Atenta contra el abolengo personal todo cuanto impida el despliegue perfectivo del propio ser, por cuanto éste es activo de suyo y tiende a expandirse hasta conquistar su plenitud conclusiva. Ahora bien, semejante desenvolvimiento se lleva a cabo, de manera privilegiada y al término exclusiva, en virtud del recto uso de la libertad amorosa; en consecuencia, todo cuanto dificulte el ejercicio de esa libertad —coacciones físicas o psíquicas, desinformación, demagogia, torturas…— se alza como una afrenta innegable contra la dignidad de la persona.
• Se encuentran las acciones en las que la persona no es tratada como tal, sino que se la reduce, o ella misma se rebaja, a la condición de objeto o cosa. Es decir, no viene conceptuada como fin en sí, sino que se la transforma, o ella se convierte a sí misma, en simple medio al servicio de intereses u objetivos distintos y realmente personales. Las posibilidades, aquí, son amplísimas: desde la prostitución o la pornografía, tal vez las más escandalosas, hasta el vasallaje voluntario respecto al propio trabajo, por el que quien así actúa se torna mera herramienta, del todo supeditada a la obtención de los propios beneficios económicos.

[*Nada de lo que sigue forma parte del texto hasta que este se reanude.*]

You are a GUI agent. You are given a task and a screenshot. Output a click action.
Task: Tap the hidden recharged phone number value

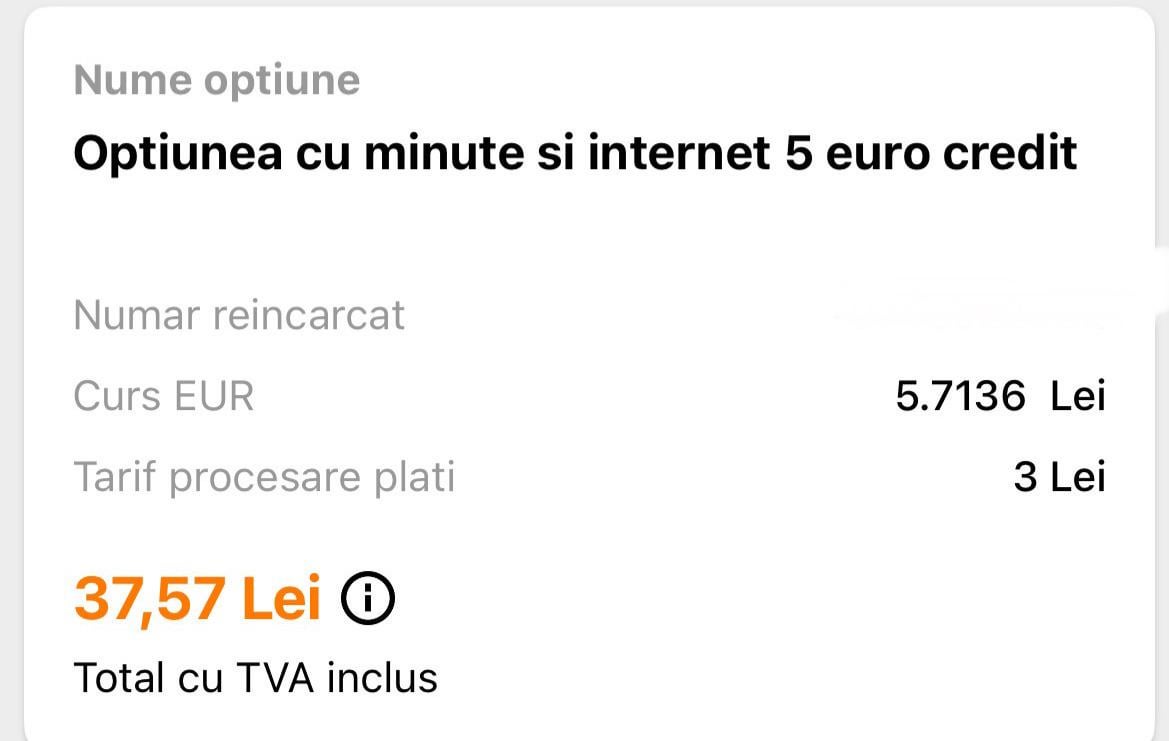(975, 308)
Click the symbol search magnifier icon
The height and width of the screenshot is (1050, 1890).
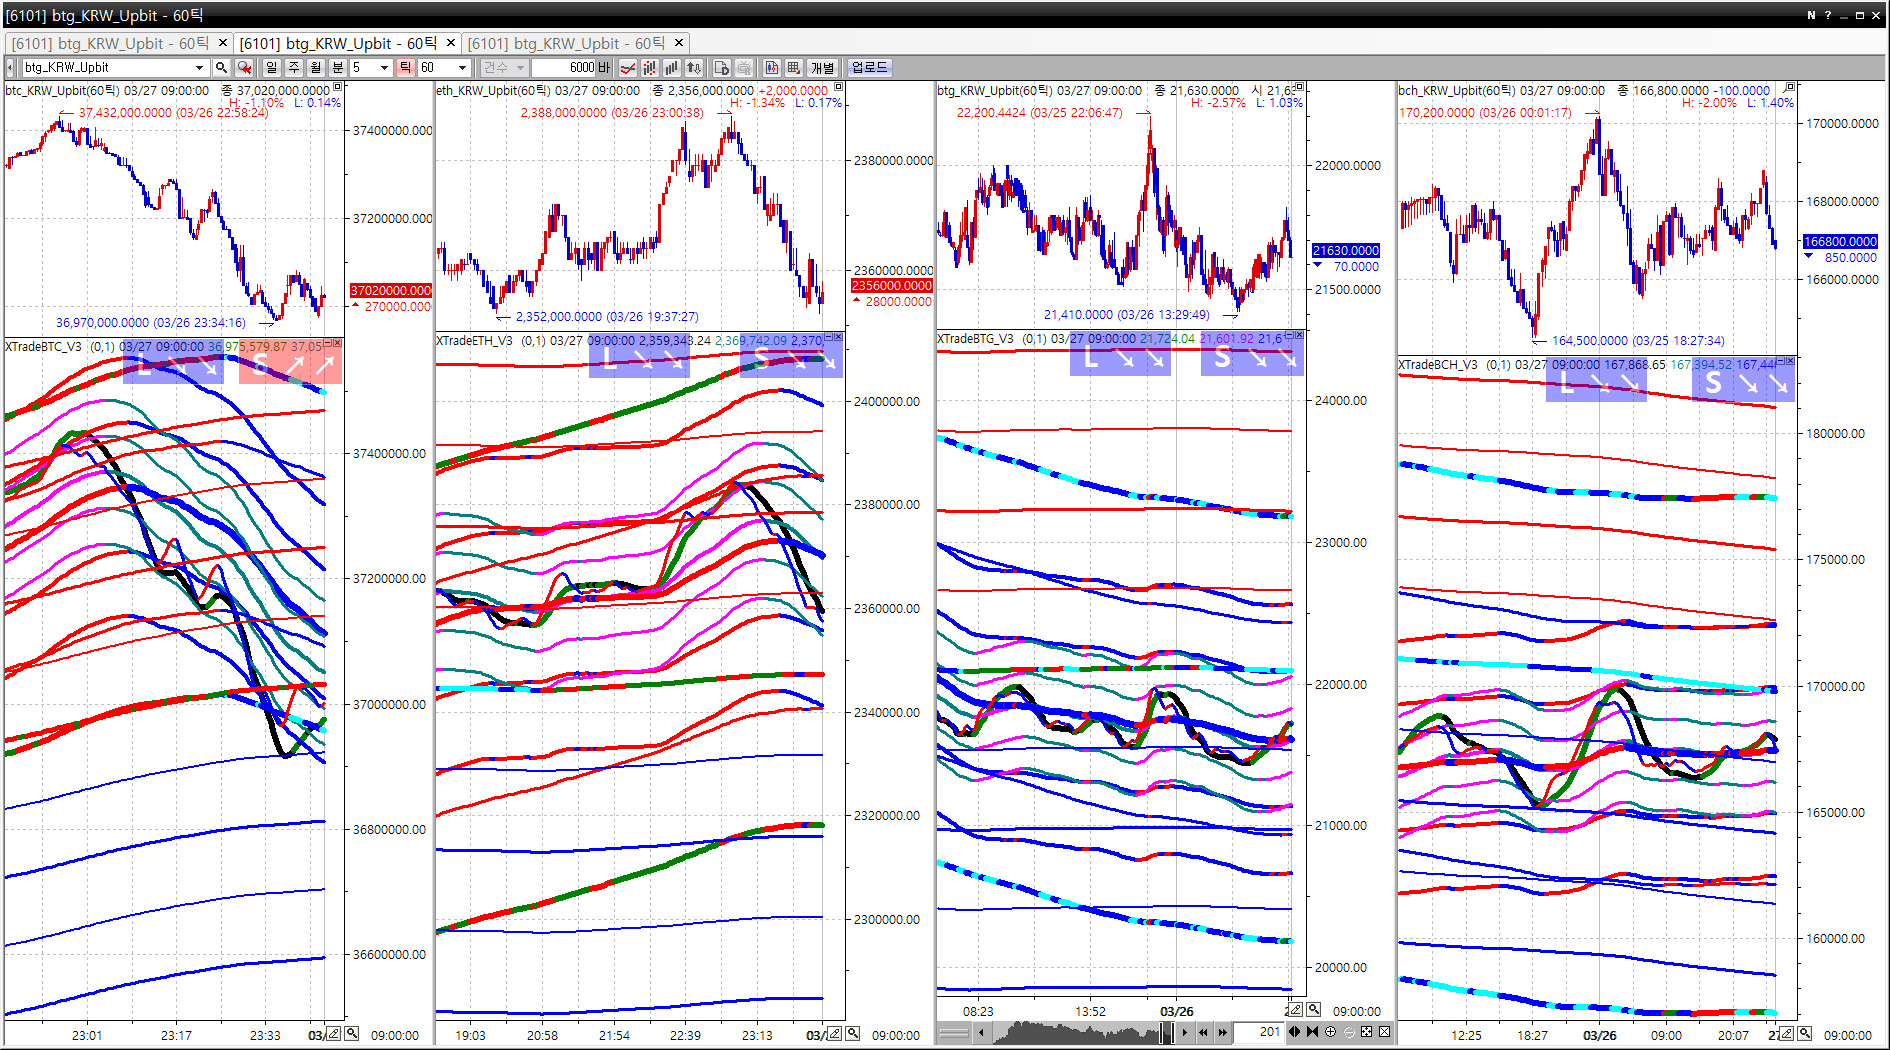(221, 68)
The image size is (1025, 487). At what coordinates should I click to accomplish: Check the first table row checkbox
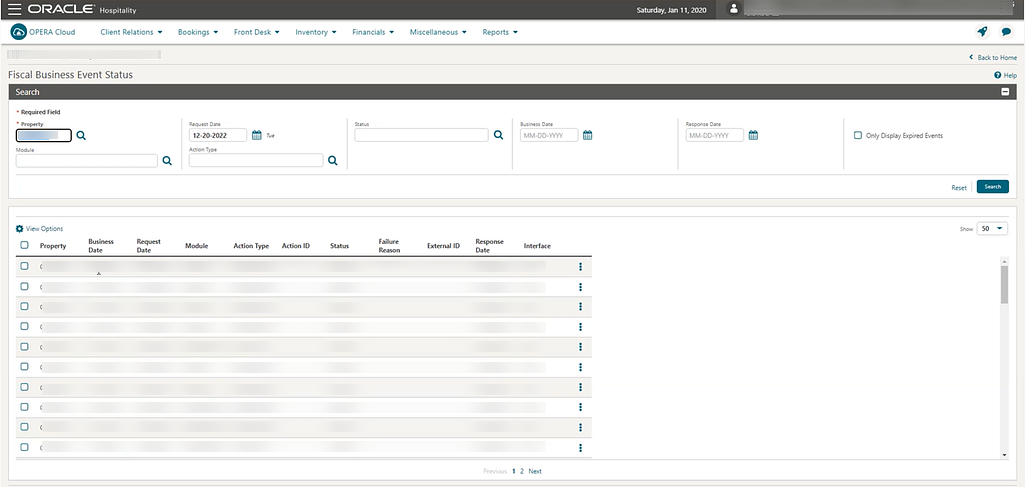[25, 266]
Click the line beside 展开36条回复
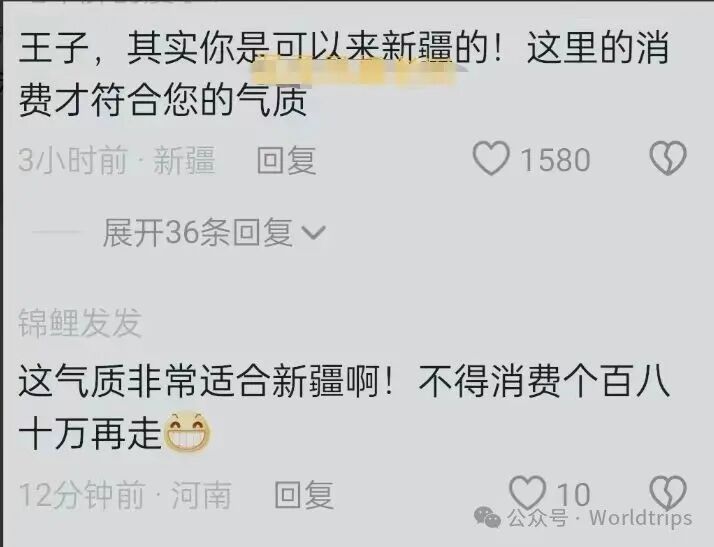The image size is (714, 547). pyautogui.click(x=57, y=232)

Por fin, se opone a la dignidad de la persona cuanto impide la manifestación externa de esa nobleza. Nos hemos referido otras veces a estas circunstancias al hablar, por ejemplo, de la crucifixión, de la picota y, en nuestros días, de la objetivación cosificante de cualquier tipo de voyeurismo y, más en concreto, de los reality shows. Ahora podemos señalar el fundamento de tales afrentas: en el caso del sujeto humano, compuesto de espíritu y materia, el único acto de ser del alma acoge y eleva hasta su propia altura el organismo al que anima: semejante ser tiende a manifestarse naturalmente a través de los gestos corpóreos de la materia en que se encarna (y que en cierto modo lo completan).